EXTRACT PROVIDED »
A wave of new and very concerned biblical and religious movies has washed over the film industry including Russia and Denmark. Common to the movies is the high quality and the fact that they do not preach Christianity, but more deals with general human and existential issues in life. Some of the world’s best film directors direct many of these films. In addition, filmmakers are not as missionary in the same way as in the past, but are somewhat embarrassed by the fact that they contain political messages and thereby create a blend of politics and Christianity. Christianity is challenged by secularization and modernity especially in Western Europe and the United States. A certain Christian-religious motive gives real meaning in a time when religion fills a lot, like plot about international politics. For example, if we look at the USA today, Americans’ religiosity is still a key identity marker. Therefore, it is the right time nowadays to make movies with Christian content, as they thus contain clear humanistic messages in both Western and Eastern Europe. In other words, modern movies that use Christianity create the focus on modern wider living conditions.

For example, in the 1970s and 1980s, explicit religious horror, in a time of global crisis, cold war and cultural unrest, whereas it is now more existential films with profound moral and ethical messages. From the 1980s until now, as well Danish as Russian directors have dealt with religious movies. 

In Denmark you will find the world’s oldest continuously active film studio from 1906, Nordisk Film, and in Russia one of the fathers of modern cinema Sergei Eisenstein (1898-1948). As well the studio as Sergei Eisenstein are the reasons why some Danish and Russian directors represent a certain kind of intellectual film directors that is missing totally in for instance Hollywood. The reason for this phenomenon in the two countries is the film environment that creates creative opportunities for filmmakers with those specials skills. Gabriel Axel, Pavel Lungin and Andrey Zvyagintsev are three examples of such film directors. The movies of the two last mentioned film directors have been chosen, because they represent a contemporary transcendental reality in modern Russian cinema, whereas “Babette’s Feast” has been chosen, because it represents a very important piece of the religious history as well in Denmark as in Scandinavia, not often described on the screen. Film reviewers rarely analyze the transcendental reality as a main plot of these chosen movies. However, it will be done in this article.

TASKS »
**a)** In the passage on religious films in Denmark and Russia, what year is given for Nordisk Film, the studio described as the world's oldest continuously active one?
**b)** Reproduce word for word the part of the passage on religious films between "For example, in" and "with religious movies.", inclusive.
**c)** Continue the passage on Danish and Russian religious films from the point where it stops.

DATA PROVIDED »
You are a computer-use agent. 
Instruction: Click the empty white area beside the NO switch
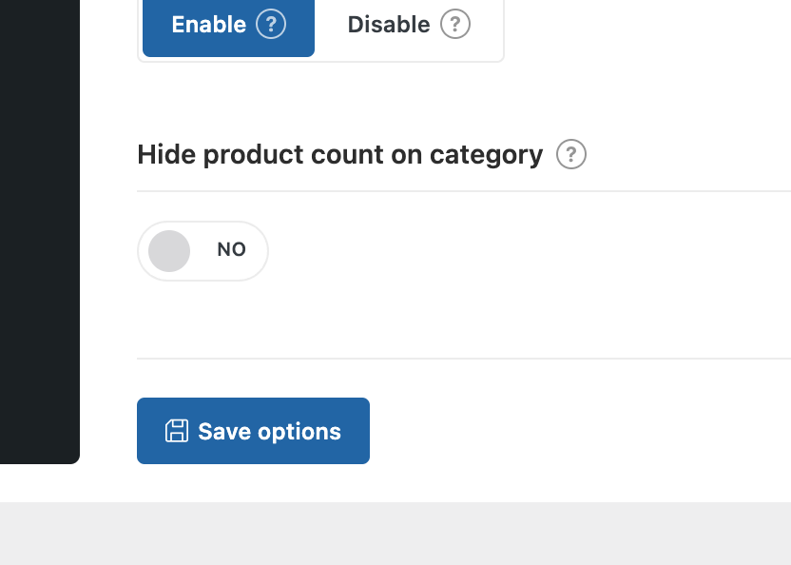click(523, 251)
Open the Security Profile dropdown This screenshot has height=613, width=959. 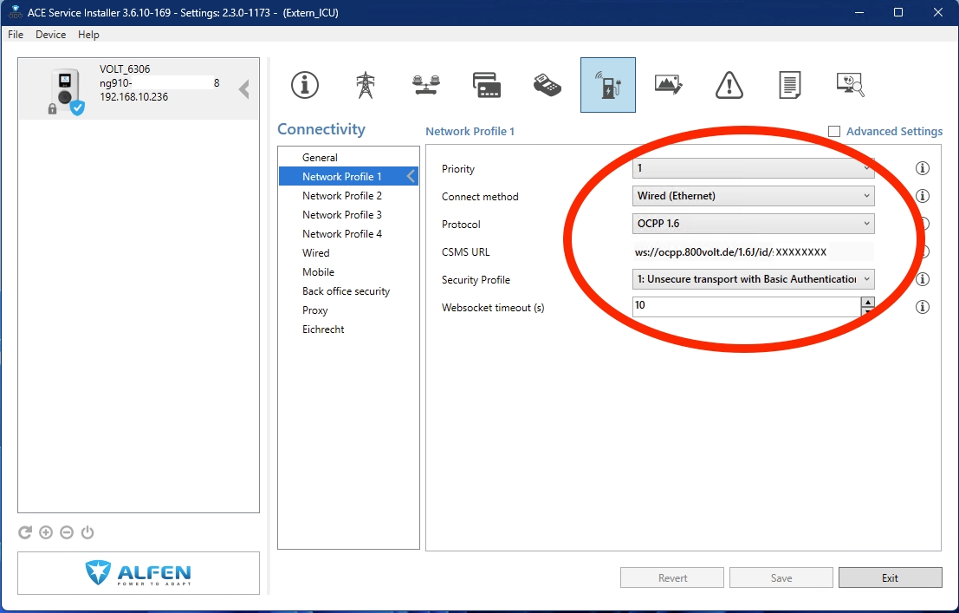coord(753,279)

---

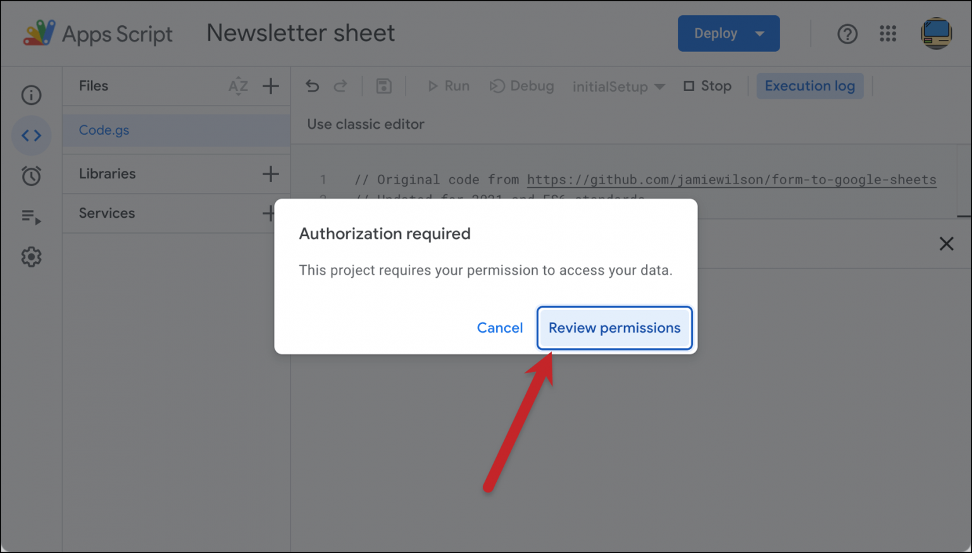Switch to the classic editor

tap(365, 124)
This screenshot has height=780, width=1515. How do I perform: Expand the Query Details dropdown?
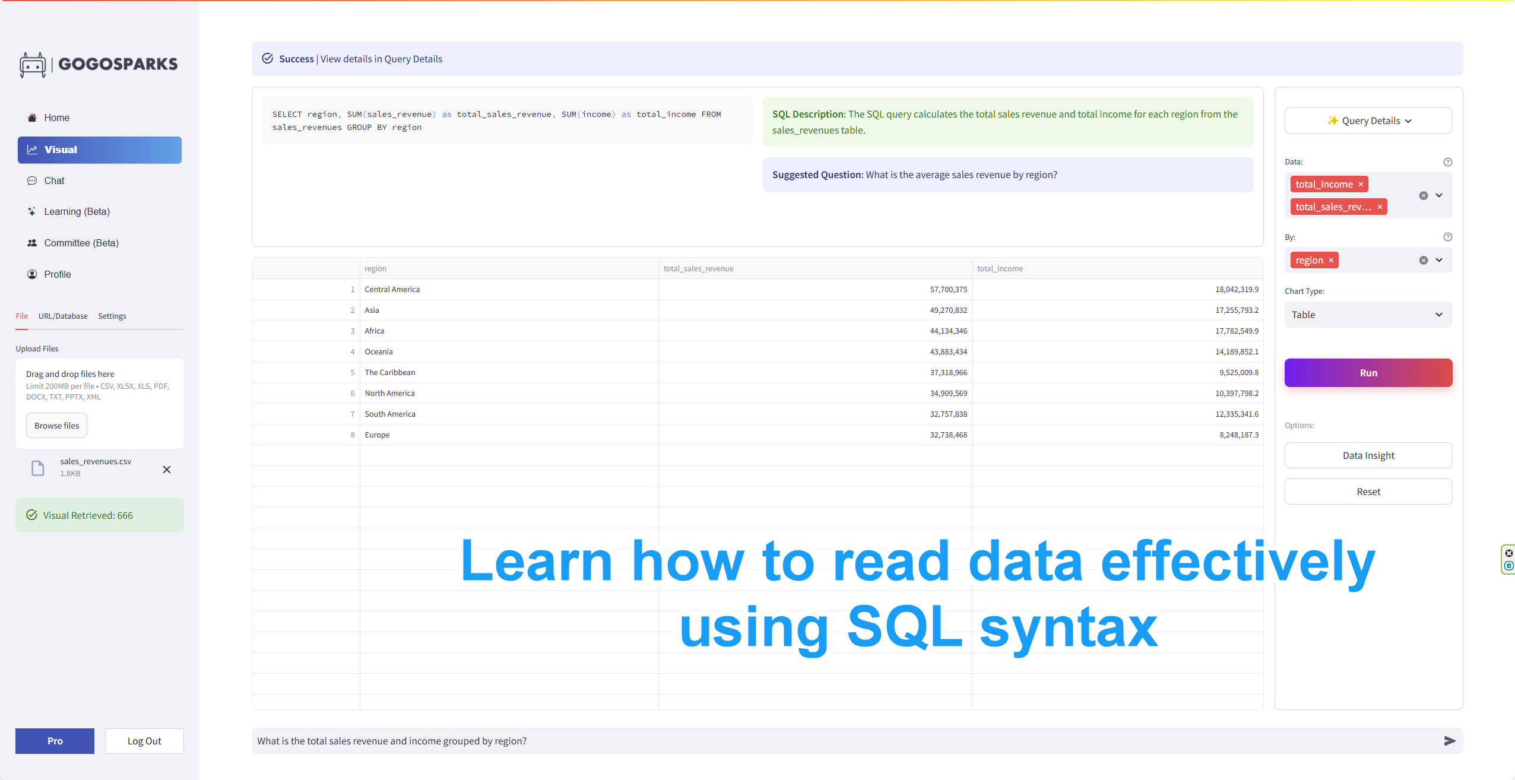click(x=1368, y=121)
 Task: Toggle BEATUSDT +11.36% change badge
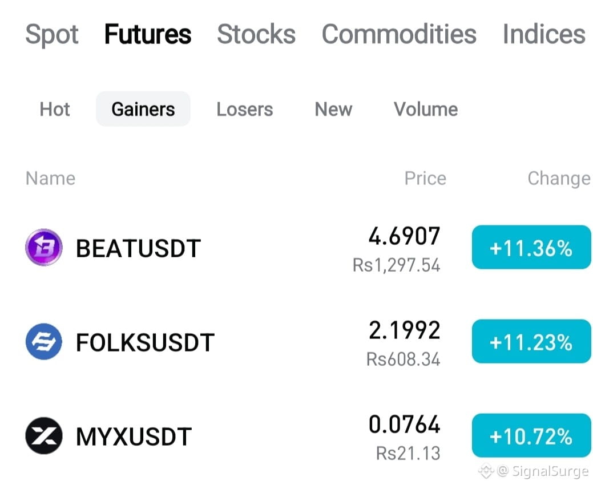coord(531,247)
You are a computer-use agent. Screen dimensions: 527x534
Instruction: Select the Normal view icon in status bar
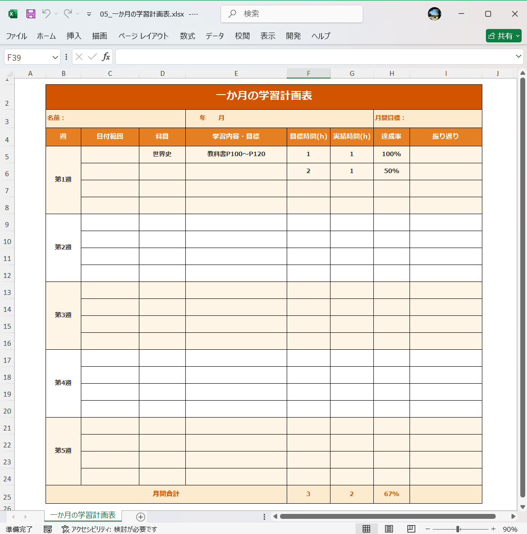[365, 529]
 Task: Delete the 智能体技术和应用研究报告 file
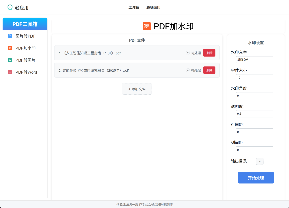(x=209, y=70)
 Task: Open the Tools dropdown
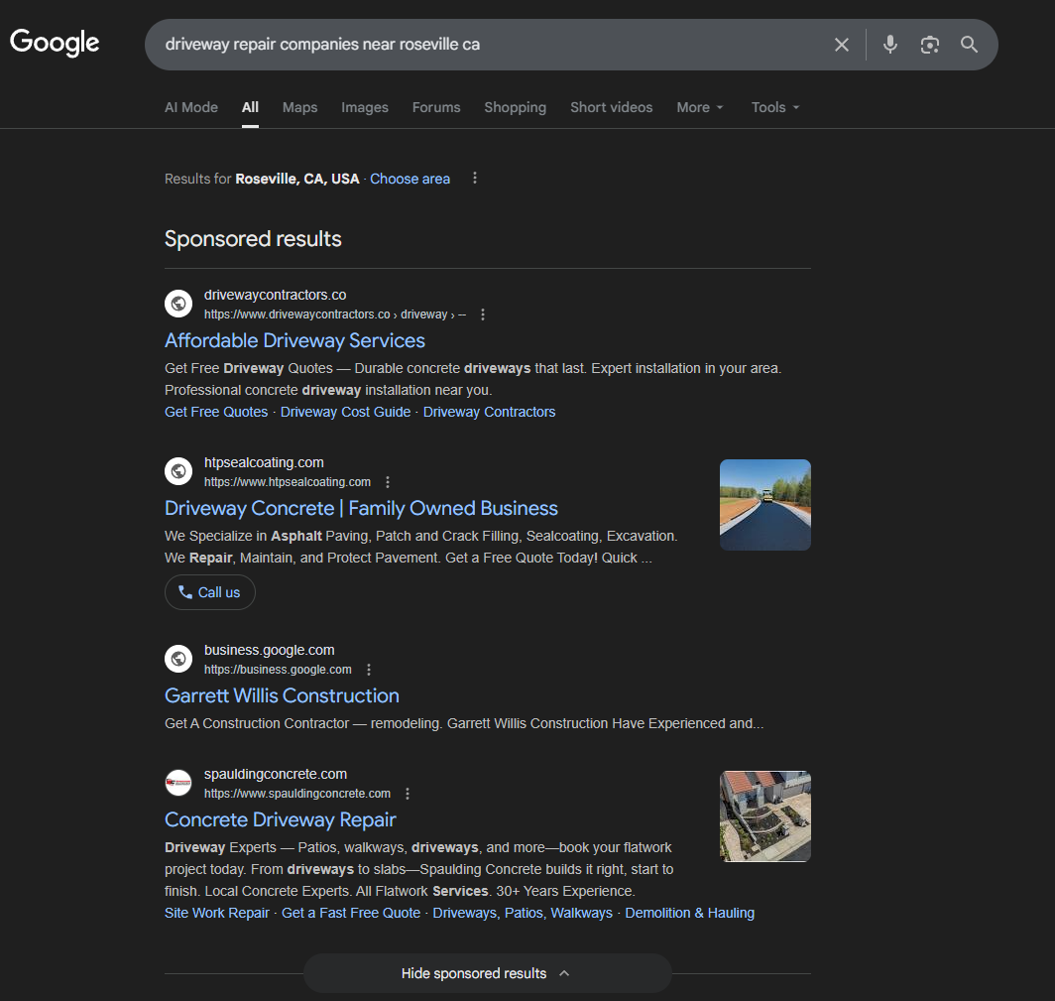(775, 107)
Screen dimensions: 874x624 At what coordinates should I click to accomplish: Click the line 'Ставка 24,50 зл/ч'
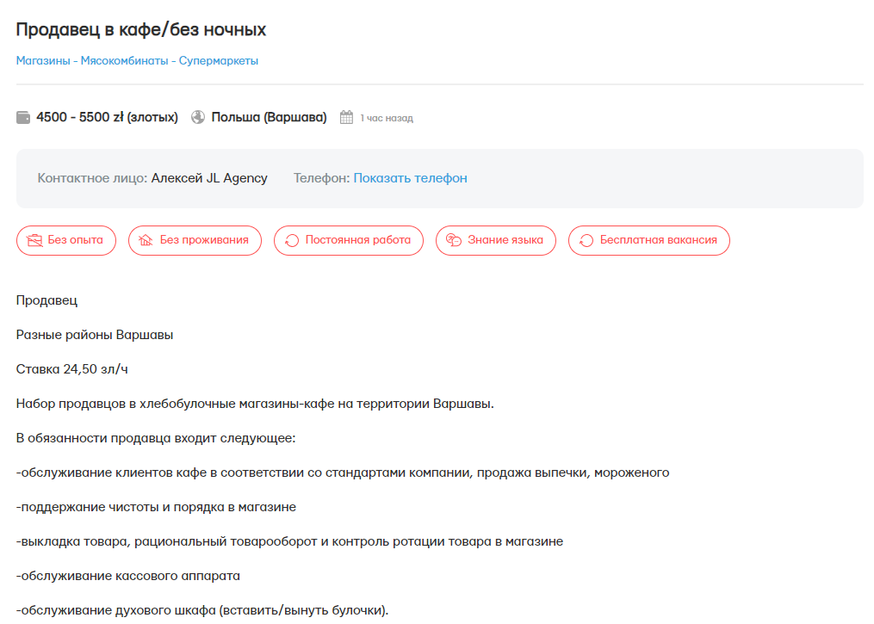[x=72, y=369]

RESPONSES »
**a)** 1906

**b)**
For example, in the 1970s and 1980s, explicit religious horror, in a time of global crisis, cold war and cultural unrest, whereas it is now more existential films with profound moral and ethical messages. From the 1980s until now, as well Danish as Russian directors have dealt with religious movies.

**c)**
“Babette’s Feast” (1987)

“Babette’s Feast” is based on the short story of the same name by the famous Danish author, Karen Blixen (1885-1962), first published in the Ladies Home Journal in 1950. With some exceptions, the film is a close rendering of the original story. Karen Blixen’s original story takes place in the Norwegian port town of Berlevåg, a setting of multicolored wood houses on a long fjord. However, when the Danish film director, Gabriel Axel, researched locations in Norway, he found the setting was too idyllic and resembled a beautiful tourist brochure. He shifted the location to the flat windswept coast of western Jutland near the manor of Nørre Vosborg. In 1988, the movie won an Oscar for Best Foreign Language Film.

The movie is about two sisters, Martina and Philippa (named after Martin Luther and his friend Philip Melanchthon), who live a very rigid life. Their father, the local minister, is the founder of a religious community in a small Danish coastal hamlet in a remote area in the 19th century Denmark. Both had opportunities to leave the village: one could have married a young army officer and the other, a French opera singer. Their father objected in each case, and they spent their lives caring for him. Many years later in 1871 the two sisters take in, the French refugee, Babette Hersant, who fled from the Paris Commune. Babette works as their maid and cook. Around 1885, Babette won 10.000 francs in a French lottery, and as a repay for the kindness of the two sisters, she offers to cook a French meal for them and their friends on the 100th anniversary of their father's birth.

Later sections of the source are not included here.